[Work to be completed]
Could you write out the records below exactly as they appear?

[Provided material]
* * * *
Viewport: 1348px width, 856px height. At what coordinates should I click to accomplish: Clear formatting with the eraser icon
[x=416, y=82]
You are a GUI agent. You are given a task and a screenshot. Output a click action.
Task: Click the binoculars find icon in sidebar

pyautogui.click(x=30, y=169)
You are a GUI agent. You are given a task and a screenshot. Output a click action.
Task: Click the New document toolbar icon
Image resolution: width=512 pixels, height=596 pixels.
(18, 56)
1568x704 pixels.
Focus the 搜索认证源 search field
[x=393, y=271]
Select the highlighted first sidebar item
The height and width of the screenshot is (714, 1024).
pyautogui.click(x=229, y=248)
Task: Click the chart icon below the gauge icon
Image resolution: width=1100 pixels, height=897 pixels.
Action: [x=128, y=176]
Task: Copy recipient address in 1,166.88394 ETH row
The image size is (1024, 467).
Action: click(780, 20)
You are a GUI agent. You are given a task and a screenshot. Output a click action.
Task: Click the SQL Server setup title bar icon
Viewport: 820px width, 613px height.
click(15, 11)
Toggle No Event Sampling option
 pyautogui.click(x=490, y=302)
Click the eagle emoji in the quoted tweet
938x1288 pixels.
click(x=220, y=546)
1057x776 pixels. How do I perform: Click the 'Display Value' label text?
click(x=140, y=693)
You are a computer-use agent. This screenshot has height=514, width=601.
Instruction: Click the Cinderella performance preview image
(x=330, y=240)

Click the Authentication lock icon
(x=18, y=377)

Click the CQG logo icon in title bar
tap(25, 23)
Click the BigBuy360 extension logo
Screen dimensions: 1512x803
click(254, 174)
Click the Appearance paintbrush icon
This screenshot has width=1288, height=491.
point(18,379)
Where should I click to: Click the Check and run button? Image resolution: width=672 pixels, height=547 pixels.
* * * *
[Response to the exercise]
Viewport: 1348px width, 856px height. At what coordinates should I click to accomplish: Clear formatting with the eraser icon
[x=416, y=82]
You are a GUI agent. You are given a task and a screenshot. Output a click action.
Task: Click the binoculars find icon in sidebar

pyautogui.click(x=30, y=169)
You are a GUI agent. You are given a task and a screenshot. Output a click action.
Task: Click the New document toolbar icon
Image resolution: width=512 pixels, height=596 pixels.
(18, 56)
1568x704 pixels.
Focus the 搜索认证源 search field
[x=393, y=271]
Select the highlighted first sidebar item
The height and width of the screenshot is (714, 1024).
pyautogui.click(x=229, y=248)
Task: Click the chart icon below the gauge icon
Image resolution: width=1100 pixels, height=897 pixels.
Action: [x=128, y=176]
Task: Copy recipient address in 1,166.88394 ETH row
The image size is (1024, 467).
Action: click(780, 20)
You are a GUI agent. You are given a task and a screenshot. Output a click action.
Task: Click the SQL Server setup title bar icon
Viewport: 820px width, 613px height.
click(15, 11)
Toggle No Event Sampling option
 pyautogui.click(x=490, y=302)
Click the eagle emoji in the quoted tweet
938x1288 pixels.
click(x=220, y=546)
1057x776 pixels. How do I perform: Click the 'Display Value' label text?
click(x=140, y=693)
You are a computer-use agent. This screenshot has height=514, width=601.
Instruction: Click the Cinderella performance preview image
(x=330, y=240)

Click the Authentication lock icon
(x=18, y=377)

Click the CQG logo icon in title bar
tap(25, 23)
Click the BigBuy360 extension logo
Screen dimensions: 1512x803
click(254, 174)
Click the Appearance paintbrush icon
This screenshot has width=1288, height=491.
point(18,379)
Where should I click to: Click the Check and run button? Image resolution: width=672 pixels, height=547 pixels.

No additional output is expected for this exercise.